В 1999 году Элени и Мэрион перебрались в южную Францию, а через несколько месяцев умерли вместе в чистом Средиземном море. У Элени обнаружили неоперабельную опухоль, и они выбрали римский способ вернуться домой. Я бы рад столько лет спустя сказать, что это старая история, но не могу, особенно когда ее призрак явился мне. И все равно я думаю, что это был счастливый конец для нее. Настолько, насколько вообще бывает в жизни.
Через неделю после визита к «Огненным судьям» я перенес кровать в гостиную, чтобы быть поближе к работе. Просыпался и писал, а когда уставал, ложился спать. Жил ровно так, как притворялся когда-то, хотя на самом деле ничего подобного не переживал. Я жил в работе, а она — во мне, вот и все. Мной овладела кисть.

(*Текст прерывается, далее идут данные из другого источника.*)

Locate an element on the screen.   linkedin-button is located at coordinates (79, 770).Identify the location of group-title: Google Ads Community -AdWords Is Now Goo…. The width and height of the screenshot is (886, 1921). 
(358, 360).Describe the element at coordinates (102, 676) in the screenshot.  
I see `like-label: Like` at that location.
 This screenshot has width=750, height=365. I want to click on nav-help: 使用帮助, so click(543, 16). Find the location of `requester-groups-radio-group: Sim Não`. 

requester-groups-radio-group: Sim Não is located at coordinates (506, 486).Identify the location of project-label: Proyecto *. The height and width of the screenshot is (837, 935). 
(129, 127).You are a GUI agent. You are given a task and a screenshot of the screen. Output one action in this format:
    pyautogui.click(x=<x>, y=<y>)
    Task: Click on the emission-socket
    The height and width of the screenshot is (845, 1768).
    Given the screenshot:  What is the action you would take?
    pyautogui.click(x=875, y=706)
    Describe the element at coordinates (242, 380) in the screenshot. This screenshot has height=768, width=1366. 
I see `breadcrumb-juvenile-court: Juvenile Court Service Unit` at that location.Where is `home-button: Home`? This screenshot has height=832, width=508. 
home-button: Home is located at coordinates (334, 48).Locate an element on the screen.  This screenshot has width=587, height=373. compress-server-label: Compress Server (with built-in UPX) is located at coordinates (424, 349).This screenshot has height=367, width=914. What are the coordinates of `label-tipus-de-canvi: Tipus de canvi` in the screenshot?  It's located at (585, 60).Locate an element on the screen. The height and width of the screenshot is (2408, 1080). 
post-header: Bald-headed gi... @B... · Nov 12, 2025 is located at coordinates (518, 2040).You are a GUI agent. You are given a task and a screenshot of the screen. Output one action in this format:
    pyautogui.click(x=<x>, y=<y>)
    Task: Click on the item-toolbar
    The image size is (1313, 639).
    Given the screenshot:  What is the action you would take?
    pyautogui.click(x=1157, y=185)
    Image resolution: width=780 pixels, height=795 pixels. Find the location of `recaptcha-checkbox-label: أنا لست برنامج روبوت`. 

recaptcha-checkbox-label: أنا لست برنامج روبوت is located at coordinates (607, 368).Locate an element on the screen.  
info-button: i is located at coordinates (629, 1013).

Еще я погрузился в странное полузабытье, вызванное фотографическим проектом Энни. Моя внучка делала со своей идентичностью нечто такое, чего я не мог понять: я бы такого не сделал, и Майкл бы не решился; его мама, да и мать самой Энни не стала бы. Это полностью ее ход — и способ быть британкой из Эфиопии, которая знает свое прошлое, но не привязана к нему намертво. Это привело ее к изучению цвета и сознания, о котором я никогда бы не подумал ни как художник, ни как человек. Я начал сомневаться в самом цвете, думать о нем так, как никогда прежде. Стал рассматривать спектр как случайную последовательность. Почему именно семь цветов? Мои родители могли бы мне рассказать, что причины тому нет. В радуге содержится бесконечный диапазон цветов. Семь ничуть не ближе к реальности, чем красно-белый костюм Санта-Клауса. (Он вообще-то был зеленым с серебром, прежде чем «Кока-кола» выбрала его своим посланником, если вы не знали.) А значит, между зеленым и голубым есть переходные цвета, как оранжевый и желтый стоят между красным и зеленым. Даже по грубому стандарту радуги, унаследованному нами от предков, должны быть оттенки, у которых нет имен.